___ Provided text
4. Must the applicant accept responsibility for the conduct of her partner, who acted as a car dealer in arranging the purchase, from which the defendant could have concluded that the applicant was a trader?

5. Is it to the detriment of the applicant in the assessment of whether she is a consumer if the court of first instance was unable to determine why the written contract of sale differed from the preceding offer by the applicant’s partner in terms of the designation of the buyer or what was discussed in that regard during the telephone calls between the applicant’s partner and one of the defendant’s salespeople?

6. Is it relevant to the applicant’s status as a consumer if the applicant’s partner telephoned the defendant several weeks after taking delivery of the vehicle to enquire whether it was possible to state the VAT on the invoice?

The case has been allocated to a chamber of three judges (L.S. Rossi, J.C. Bonichot, O. Spineanu-Matei as reporting judge). No opinion was requested.

All remaining PIL-related events will take place on Thursday 23 March. A hearing is scheduled on case C-90/22, Gjensidige, also regarding the Brussels I bis Regulation, this time in relation to the CMR (Convention on the contract for the international carriage of goods by road, Geneva, 19 May 1956). The main proceedings concern a claim for compensation of loss on the basis of subrogation. In cassation, the Lietuvos Aukščiausiasis Teismas (Lithuania) is asking the Court of Justice:

  1. Can Article 71 of Regulation No 1215/2012, having regard to Articles 25, 29 and 31 and recitals 21 and 22 thereof, be interpreted as permitting the application of Article 31 of the CMR Convention also in cases where a dispute falling within the scope of both those legal instruments is the subject of an agreement conferring jurisdiction?
  2. Having regard to the legislature’s intention to strengthen the protection of agreements conferring jurisdiction in the European Union, can Article 45(1)(e)(ii) of Regulation No 1215/2012 be interpreted more broadly, as covering not only Section 6 of Chapter II of that regulation but also Section 7 thereof?
  3. After assessment of the specific features of the situation and the resulting legal consequences, can the term ‘public policy’ used in Regulation No 1215/2012 be interpreted as covering the ground for deciding not to recognise a judgment of another Member State where the application of a specialised convention, such as the CMR Convention, creates a legal situation in which both the agreement conferring jurisdiction and the agreement on the applicable law are not observed in the same case?

The deciding chamber is composed of judges A. Arabadjiev, P.G. Xuereb, T. von Danwitz, A. Kumin (as reporting judge), and I. Ziemele. On the occasion of the hearing, AG N. Emiliou will indicate the date he will publish his opinion.

The same day the Court will publish the opinions on cases C-590/21, Charles Taylor Adjusting, and C-832/21, Beverage City Polska, both by AG J. Richard de la Tour; C-21/22 OP, by AG M. Campos Sánchez-Bordona; and C-87/22, TT (Déplacement illicite de l’enfant), by AG P. Pikamäe.
______
___ Dataset content
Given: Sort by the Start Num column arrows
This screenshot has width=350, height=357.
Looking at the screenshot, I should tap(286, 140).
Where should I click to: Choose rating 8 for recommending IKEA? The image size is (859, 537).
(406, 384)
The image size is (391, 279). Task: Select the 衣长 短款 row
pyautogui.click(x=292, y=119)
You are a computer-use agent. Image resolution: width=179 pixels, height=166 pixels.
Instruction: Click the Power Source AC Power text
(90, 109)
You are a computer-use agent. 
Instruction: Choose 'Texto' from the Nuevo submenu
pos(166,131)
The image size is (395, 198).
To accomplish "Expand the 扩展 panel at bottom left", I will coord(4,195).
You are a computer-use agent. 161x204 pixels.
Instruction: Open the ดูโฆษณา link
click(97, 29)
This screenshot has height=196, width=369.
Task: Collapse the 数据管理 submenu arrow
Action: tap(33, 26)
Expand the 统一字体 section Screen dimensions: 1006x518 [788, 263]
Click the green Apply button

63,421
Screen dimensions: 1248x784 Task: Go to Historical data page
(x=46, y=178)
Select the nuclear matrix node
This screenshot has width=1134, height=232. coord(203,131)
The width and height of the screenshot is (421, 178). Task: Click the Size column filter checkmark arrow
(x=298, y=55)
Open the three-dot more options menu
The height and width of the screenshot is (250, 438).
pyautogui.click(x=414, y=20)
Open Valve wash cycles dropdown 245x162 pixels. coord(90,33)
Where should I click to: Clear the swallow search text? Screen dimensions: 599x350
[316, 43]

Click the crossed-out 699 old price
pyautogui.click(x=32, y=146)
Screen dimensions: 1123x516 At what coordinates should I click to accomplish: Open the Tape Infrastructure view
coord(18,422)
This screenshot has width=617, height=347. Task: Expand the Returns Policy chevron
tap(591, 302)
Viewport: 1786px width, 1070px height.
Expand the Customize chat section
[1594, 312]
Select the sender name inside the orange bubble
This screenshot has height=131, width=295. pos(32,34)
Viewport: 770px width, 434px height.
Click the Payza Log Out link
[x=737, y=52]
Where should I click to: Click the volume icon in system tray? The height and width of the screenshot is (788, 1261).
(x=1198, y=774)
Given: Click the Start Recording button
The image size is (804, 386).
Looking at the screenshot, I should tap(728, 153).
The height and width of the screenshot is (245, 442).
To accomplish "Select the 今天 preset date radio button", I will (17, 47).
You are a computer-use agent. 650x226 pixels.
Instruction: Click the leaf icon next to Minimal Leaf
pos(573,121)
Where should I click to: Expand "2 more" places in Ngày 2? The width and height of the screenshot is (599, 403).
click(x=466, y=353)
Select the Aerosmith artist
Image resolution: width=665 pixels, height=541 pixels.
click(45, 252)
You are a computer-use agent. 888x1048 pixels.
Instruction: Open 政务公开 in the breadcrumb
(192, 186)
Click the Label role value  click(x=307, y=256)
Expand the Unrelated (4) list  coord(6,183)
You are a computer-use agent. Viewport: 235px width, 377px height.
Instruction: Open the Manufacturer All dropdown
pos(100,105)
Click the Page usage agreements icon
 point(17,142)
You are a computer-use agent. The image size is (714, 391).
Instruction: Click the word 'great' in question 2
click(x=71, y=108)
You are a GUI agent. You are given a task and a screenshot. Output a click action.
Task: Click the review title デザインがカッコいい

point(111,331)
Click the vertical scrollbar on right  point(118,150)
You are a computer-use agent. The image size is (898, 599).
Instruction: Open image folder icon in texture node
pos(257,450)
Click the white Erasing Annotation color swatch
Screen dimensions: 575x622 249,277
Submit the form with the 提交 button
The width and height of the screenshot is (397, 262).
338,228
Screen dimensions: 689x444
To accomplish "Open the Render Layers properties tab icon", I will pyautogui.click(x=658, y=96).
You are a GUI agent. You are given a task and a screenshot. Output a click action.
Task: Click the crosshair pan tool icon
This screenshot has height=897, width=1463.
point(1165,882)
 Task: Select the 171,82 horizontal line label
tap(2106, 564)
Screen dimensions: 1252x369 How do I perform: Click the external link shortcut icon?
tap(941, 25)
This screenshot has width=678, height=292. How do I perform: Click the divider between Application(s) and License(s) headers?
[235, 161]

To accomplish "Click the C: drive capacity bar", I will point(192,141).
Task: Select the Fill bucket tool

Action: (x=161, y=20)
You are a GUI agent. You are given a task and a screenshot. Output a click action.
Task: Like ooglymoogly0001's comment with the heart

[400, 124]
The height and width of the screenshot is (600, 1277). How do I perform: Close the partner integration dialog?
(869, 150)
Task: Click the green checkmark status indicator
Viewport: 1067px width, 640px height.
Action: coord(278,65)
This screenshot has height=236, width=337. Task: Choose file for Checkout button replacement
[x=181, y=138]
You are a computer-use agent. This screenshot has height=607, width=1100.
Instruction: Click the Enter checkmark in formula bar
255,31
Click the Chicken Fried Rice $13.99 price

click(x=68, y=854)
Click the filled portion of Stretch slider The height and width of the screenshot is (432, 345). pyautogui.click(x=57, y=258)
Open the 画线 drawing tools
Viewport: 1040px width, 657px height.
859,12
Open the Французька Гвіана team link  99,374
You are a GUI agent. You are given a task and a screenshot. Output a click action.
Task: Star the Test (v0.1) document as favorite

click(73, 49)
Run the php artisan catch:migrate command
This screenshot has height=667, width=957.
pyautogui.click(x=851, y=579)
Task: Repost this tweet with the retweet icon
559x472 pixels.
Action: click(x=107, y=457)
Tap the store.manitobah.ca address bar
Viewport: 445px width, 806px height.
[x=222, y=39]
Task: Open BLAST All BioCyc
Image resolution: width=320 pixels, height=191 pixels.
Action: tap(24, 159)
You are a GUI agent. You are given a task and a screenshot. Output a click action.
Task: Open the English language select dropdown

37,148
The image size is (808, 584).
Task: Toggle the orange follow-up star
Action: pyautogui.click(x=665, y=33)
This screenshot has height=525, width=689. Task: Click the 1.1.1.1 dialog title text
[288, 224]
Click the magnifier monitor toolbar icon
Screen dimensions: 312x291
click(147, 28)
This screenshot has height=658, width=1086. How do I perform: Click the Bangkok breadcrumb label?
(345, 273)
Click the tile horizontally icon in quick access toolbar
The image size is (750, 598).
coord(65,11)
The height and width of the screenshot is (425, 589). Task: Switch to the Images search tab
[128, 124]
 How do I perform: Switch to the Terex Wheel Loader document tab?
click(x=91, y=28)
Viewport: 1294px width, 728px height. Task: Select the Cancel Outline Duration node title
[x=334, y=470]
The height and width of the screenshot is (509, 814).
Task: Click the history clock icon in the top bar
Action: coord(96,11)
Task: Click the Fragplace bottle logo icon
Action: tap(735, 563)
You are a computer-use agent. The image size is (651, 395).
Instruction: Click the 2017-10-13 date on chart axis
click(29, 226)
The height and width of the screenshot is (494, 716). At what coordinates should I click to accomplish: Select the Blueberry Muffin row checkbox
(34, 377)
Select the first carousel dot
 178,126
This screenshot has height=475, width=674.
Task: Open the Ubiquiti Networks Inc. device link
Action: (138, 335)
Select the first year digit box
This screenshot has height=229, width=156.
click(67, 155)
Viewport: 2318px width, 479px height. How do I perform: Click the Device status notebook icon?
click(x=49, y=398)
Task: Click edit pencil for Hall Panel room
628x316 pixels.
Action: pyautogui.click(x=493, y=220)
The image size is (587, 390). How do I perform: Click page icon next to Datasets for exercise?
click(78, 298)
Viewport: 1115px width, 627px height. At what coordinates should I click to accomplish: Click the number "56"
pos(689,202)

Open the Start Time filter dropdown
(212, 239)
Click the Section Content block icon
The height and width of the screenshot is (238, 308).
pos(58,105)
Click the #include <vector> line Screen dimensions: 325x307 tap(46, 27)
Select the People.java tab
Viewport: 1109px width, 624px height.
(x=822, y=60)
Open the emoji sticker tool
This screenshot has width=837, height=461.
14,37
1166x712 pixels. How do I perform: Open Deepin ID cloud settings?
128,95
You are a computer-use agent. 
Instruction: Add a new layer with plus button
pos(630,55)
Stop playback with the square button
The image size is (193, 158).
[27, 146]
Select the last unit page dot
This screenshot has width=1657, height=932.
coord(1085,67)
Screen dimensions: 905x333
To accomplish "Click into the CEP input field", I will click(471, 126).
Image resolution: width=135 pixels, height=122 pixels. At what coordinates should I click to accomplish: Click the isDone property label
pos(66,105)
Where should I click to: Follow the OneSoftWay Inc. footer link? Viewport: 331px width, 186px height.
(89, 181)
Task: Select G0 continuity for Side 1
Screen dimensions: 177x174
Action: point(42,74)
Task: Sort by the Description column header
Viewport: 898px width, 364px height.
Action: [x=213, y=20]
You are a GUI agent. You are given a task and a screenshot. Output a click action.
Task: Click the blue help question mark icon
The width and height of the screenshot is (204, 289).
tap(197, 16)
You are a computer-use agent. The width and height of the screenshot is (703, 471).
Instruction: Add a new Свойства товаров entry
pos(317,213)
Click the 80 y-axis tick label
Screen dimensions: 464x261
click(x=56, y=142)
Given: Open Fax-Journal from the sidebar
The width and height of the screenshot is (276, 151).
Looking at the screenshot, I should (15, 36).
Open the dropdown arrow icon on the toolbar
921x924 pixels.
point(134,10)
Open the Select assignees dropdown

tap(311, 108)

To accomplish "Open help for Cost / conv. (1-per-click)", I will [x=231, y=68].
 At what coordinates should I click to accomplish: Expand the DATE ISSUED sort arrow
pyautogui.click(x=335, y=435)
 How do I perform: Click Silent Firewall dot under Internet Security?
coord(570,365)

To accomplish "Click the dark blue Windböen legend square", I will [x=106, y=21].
______
Complete the following
• 1. In the text on Court of Justice cases, which judge is the reporting judge for case C-90/22, Gjensidige?
• 2. Identify each line of the records that contains the word "document" and copy those lines.
The text on Court of Justice cases and the records come from unrelated sources.

Problem solutions
• 1. A. Kumin

• 2.
Task: Star the Test (v0.1) document as favorite
 How do I perform: Switch to the Terex Wheel Loader document tab?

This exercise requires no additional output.